▶ _WHAT NEEDS TO BE DONE_
A verbatim transcription of every record below is required.

▶ _DATA FOR THIS TASK_
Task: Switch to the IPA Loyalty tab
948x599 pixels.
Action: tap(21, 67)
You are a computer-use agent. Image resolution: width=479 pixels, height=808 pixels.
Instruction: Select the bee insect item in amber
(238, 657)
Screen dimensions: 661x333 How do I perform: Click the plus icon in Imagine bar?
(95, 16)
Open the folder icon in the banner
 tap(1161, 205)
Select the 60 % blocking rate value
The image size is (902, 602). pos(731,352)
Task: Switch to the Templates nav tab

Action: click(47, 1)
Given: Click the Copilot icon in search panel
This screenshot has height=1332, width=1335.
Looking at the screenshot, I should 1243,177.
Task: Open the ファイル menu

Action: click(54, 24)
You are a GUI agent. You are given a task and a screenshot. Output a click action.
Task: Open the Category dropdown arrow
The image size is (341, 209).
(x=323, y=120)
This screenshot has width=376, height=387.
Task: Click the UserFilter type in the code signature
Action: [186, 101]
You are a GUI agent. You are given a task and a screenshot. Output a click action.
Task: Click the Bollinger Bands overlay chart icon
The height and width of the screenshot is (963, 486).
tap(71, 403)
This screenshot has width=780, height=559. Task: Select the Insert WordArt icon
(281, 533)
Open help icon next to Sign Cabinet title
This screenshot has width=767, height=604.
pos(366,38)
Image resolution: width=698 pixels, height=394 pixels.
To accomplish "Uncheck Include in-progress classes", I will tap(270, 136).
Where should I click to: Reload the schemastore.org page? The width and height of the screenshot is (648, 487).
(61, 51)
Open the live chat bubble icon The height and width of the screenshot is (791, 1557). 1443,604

▶ _TASK SOLUTION_
Task: Switch to the IPA Loyalty tab
948x599 pixels.
Action: tap(21, 67)
You are a computer-use agent. Image resolution: width=479 pixels, height=808 pixels.
Instruction: Select the bee insect item in amber
(238, 657)
Screen dimensions: 661x333 How do I perform: Click the plus icon in Imagine bar?
(95, 16)
Open the folder icon in the banner
 tap(1161, 205)
Select the 60 % blocking rate value
The image size is (902, 602). pos(731,352)
Task: Switch to the Templates nav tab

Action: click(47, 1)
Given: Click the Copilot icon in search panel
This screenshot has height=1332, width=1335.
Looking at the screenshot, I should 1243,177.
Task: Open the ファイル menu

Action: click(54, 24)
You are a GUI agent. You are given a task and a screenshot. Output a click action.
Task: Open the Category dropdown arrow
The image size is (341, 209).
(x=323, y=120)
This screenshot has width=376, height=387.
Task: Click the UserFilter type in the code signature
Action: [186, 101]
You are a GUI agent. You are given a task and a screenshot. Output a click action.
Task: Click the Bollinger Bands overlay chart icon
The height and width of the screenshot is (963, 486).
tap(71, 403)
This screenshot has width=780, height=559. Task: Select the Insert WordArt icon
(281, 533)
Open help icon next to Sign Cabinet title
This screenshot has width=767, height=604.
pos(366,38)
Image resolution: width=698 pixels, height=394 pixels.
To accomplish "Uncheck Include in-progress classes", I will tap(270, 136).
Where should I click to: Reload the schemastore.org page? The width and height of the screenshot is (648, 487).
(61, 51)
Open the live chat bubble icon The height and width of the screenshot is (791, 1557). 1443,604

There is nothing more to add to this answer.